9月に入って、北海道に上陸した二本目の台風は道東地方を直撃夜通し荒れ狂うが、陽が昇ると雲一つない快晴。風は強いが、予定していた3泊4日の取材を決行する。

倒木を避け、退かし、湖畔の眼鏡橋の袂に着いたときは昼を過ぎていた。

ベースキャンプを設営ご昼餐、師匠自信作の五味子酒で乾杯。

“夕飯のおかず、きのこを探すぞ!!”

湖岸沿いにつづくエゾ松の森は、台風あとで湿り気は十分、勇んで分散し踏み入るものの予想は外れキノコがない!

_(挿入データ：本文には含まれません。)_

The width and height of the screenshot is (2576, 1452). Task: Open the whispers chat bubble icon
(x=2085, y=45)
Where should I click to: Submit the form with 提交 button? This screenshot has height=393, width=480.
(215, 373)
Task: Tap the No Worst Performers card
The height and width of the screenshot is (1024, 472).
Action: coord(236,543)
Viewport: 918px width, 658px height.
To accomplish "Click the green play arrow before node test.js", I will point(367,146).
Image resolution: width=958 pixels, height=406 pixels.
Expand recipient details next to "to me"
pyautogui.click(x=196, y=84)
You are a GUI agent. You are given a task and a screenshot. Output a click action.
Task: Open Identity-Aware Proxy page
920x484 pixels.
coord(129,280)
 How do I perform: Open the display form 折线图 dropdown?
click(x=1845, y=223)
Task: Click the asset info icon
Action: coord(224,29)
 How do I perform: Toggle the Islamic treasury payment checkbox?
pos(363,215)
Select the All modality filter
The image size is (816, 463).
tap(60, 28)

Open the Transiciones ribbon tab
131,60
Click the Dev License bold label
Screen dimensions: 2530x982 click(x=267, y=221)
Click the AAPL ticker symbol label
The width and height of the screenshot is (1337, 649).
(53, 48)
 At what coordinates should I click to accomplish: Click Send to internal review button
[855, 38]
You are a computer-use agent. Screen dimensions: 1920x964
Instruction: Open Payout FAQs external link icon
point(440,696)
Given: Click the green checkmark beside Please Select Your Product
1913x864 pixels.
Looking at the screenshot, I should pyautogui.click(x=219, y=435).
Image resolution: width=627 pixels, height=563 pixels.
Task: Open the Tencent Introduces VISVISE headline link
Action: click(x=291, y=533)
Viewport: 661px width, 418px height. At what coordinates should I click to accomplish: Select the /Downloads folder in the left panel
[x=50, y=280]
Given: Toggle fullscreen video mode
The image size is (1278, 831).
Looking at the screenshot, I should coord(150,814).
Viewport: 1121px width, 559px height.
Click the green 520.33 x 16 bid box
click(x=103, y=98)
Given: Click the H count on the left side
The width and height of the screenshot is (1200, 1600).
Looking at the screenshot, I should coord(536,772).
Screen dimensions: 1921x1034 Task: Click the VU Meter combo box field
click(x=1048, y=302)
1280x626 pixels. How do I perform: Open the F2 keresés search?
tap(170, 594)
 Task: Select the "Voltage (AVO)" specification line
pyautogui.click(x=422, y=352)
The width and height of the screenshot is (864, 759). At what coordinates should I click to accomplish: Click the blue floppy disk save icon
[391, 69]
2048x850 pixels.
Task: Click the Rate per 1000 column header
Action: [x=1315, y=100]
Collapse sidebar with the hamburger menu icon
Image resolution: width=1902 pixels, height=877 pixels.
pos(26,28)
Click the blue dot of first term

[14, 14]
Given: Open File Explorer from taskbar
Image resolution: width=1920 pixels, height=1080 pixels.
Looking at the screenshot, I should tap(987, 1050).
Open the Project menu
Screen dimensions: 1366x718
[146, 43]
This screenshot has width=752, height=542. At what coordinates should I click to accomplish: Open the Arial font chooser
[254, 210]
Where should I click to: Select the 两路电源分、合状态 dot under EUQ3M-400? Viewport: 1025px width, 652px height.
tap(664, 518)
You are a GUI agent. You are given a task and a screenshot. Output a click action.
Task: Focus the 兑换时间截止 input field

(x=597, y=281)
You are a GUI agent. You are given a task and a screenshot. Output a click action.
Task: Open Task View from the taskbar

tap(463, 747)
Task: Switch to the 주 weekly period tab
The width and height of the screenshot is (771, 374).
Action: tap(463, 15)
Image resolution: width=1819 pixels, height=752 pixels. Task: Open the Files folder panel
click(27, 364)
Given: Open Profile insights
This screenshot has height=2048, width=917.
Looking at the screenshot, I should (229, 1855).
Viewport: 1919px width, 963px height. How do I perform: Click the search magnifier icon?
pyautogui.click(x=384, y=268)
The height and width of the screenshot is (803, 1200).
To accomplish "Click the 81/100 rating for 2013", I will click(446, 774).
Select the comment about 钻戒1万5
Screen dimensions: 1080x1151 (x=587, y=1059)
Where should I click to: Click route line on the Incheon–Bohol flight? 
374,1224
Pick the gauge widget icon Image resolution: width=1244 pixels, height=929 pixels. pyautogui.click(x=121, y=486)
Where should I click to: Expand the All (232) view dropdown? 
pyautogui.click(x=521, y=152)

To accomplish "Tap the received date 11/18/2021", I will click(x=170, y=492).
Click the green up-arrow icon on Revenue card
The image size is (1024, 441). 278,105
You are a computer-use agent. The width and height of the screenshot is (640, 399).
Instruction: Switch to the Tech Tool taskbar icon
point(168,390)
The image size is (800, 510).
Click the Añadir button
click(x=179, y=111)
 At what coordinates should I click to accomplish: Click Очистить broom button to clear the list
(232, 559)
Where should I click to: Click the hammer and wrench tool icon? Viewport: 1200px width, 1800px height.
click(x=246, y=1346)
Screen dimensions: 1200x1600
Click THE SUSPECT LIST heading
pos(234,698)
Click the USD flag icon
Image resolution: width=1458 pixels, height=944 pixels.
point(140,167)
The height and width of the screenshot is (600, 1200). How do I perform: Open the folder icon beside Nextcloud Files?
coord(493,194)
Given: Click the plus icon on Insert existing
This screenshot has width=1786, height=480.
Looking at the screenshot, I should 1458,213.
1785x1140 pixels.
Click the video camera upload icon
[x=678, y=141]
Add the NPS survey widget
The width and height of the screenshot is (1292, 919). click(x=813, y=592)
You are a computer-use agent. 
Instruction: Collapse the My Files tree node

目の前に、風で倒されたべろりと皮がむけた巨木が横たわる。よじ登り飛び降りる一瞬、茶色い渦巻き模様が目に映る、むけて落ちた樹の皮か!?…。と、あぁぁぁ、“砕けた蜂の巣だ”もう遅い!!前のめりになった躰は止められない。

巣が壊れ、猛り狂うオオスズメバチのど真ん中に飛び降りちゃった。

“ごぉー”たちまち足元から湧き立つ黒い唸りが、わたしを襲う。

 踵を返し、横たわる樹をまた乗り越え、駆け出す。

ヴォ~ン、不気味な羽音が鳴り響き、取りついた蜂が腕、体をモソモソと這いずり刺しまくる。シャツは破れ、長靴は裂け、擦り傷だらけの満身創痍で森は抜けた。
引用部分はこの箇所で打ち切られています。